[Haskell-cafe] [haskell-infrastructure] Improvements to package hosting and security
Gershom B
gershomb at gmail.com
Wed Apr 15 13:45:52 UTC 2015
On April 15, 2015 at 9:27:55 AM, Michael Snoyman (michael at snoyman.com) wrote:
> I think the above was clear enough, but in case it's not, here's an
> example. Take the yesod-core package, for which MichaelSnoyman and
> GregWeber are listed as maintainers. Suppose that we have information from
> Hackage saying:
>
> yesod-core-1.4.0 released by MichaelSnoyman
> yesod-core-1.4.1 released by FelipeLessa
> yesod-core-1.4.2 released by GregWeber
> yesod-core-1.4.2 cabal file revision by HerbertValerioRiedel
>
> How do I know:
>
> * Which signatures on yesod-core-1.4.0 to trust? Should I trust
> MichaelSnoyman's and GregWeber's only? What if GregWeber wasn't a
> maintainer when 1.4.0 was released?
> * How can 1.4.1 be trusted? It was released by a non-maintainer.
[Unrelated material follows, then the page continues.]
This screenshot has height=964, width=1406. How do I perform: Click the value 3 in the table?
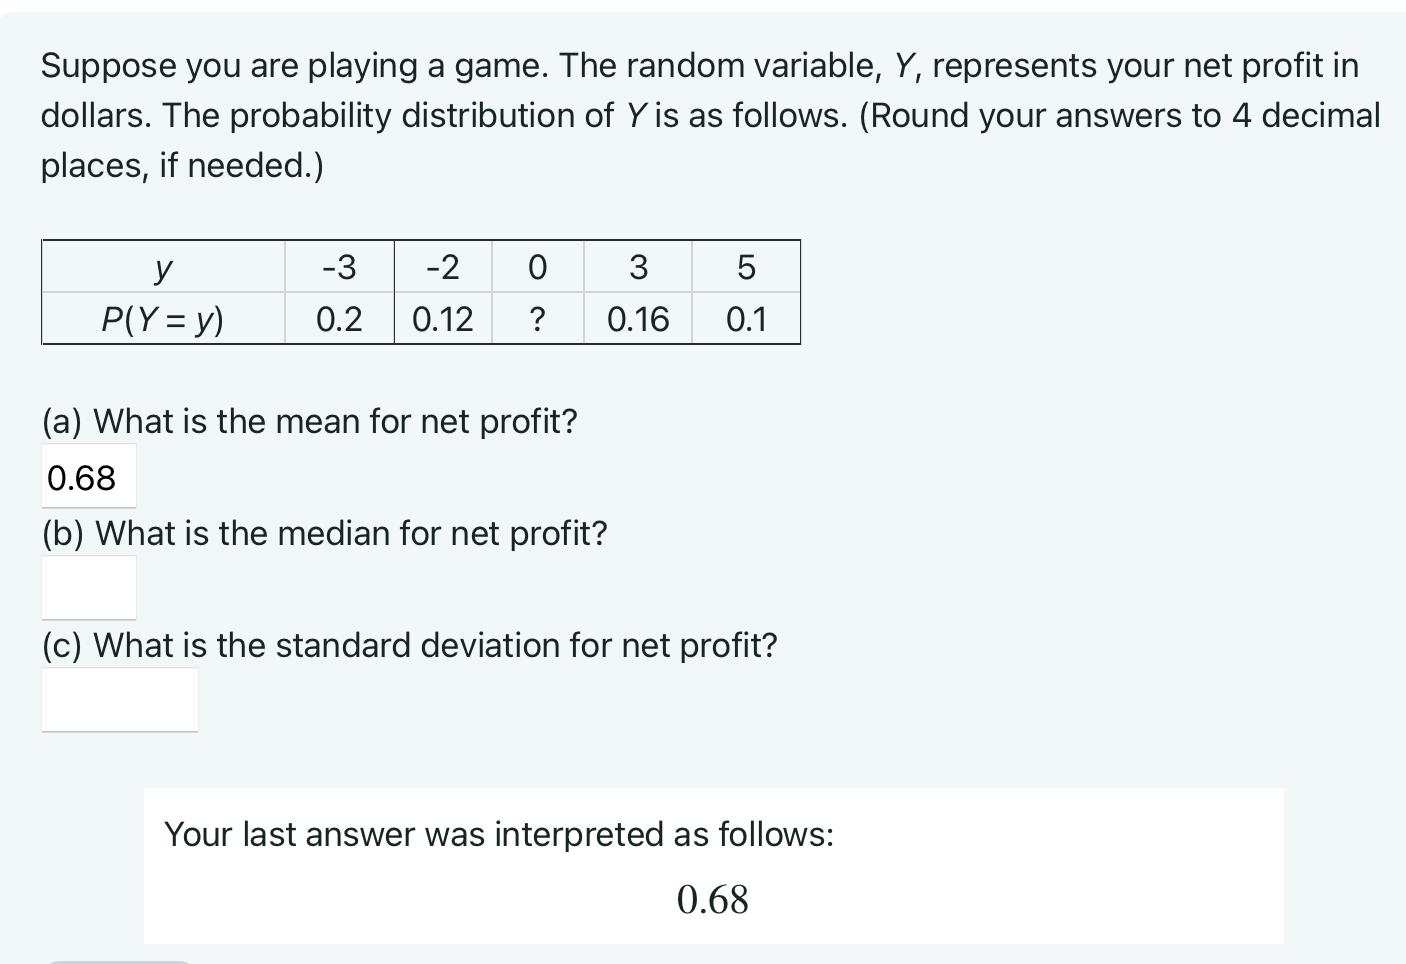(638, 266)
In
> reality, we can guess that FelipeLessa used to be a maintainer but was then
> removed, but how do we know this?
> * Similarly, we can guess that HerbertValerioRiedel is granted as a trustee
> the right to revise a cabal file.
> * But in any event: how do we get the GPG keys for any of these users?
> * And since Hackage isn't enforcing any GPG signatures, what should we do
> when the signatures for a package don't exist?
>
> This is just one example of the impediments to adding package signing to
> the current Hackage system.
None of this makes sense to me. You should trust whoever’s keys you choose to trust. That is your problem. I can’t tell you who to trust. How do you get the GPG key? Well that is also your problem. We can’t implement our own service for distributing GPG keys. That’s nuts.
Why should your trust in a package be based on if a “maintainer” or a “non-maintainer” released it? That’s a bad criteria. How can I trust 1.4.0? Perhaps somebody paid you a lot of money to insert a hole in it. I trust it if I trust _you_, not if I trust that you were listed as “maintainer” for a fragment of time.
I think you are confusing the maintainer field to mean something other than it does — which is simply the list of people authorized at some point in time to upload a package.
In the future, we can at first optionally, and then later on a stricter basis encourage and then enforce signing. I think this is a good idea.
But, and here we apparently disagree completely, it seems to me that everything else is not and should not be the job of a centralized server.
Now, on this count:
> we have no insight right now into how Hackage makes decisions about who's allowed to upload and revise packages.
This is weird. “Hackage” doesn’t make decisions. People do. Hackage is just a program, run on a machine. It enforces permissioning. Those permissions can be viewed. So I can tell you who the trustees are, who the admins are, and who the maintainers are for any given package. If any of that information about how these permissions are granted, by whom, and when, is not logged (and some that should be currently isn’t I’ll grant) then we can amend the codebase to log it. If we wish, we can make the log verifiable via an audit trail. We can also make admin actions verifiable. This is precisely what carter proposed (with my amendment).
On
> We have no idea how to make a correspondence between a Hackage username and some externally-verifiable identity (like a GPG public key). In that world: how can we externally verify signatures of packages on Hackage?
My proposal again is simple — treat the hackage username as a convenience, not as anything fundamental to the verification model. Treat verification entirely independently. Assume I have a GPG key for Michael Snoyman. How do I know a certain version of yesod is due to him? I don’t need to ask Hackage at all. I just check that he signed it with his key. That’s all that matters, right?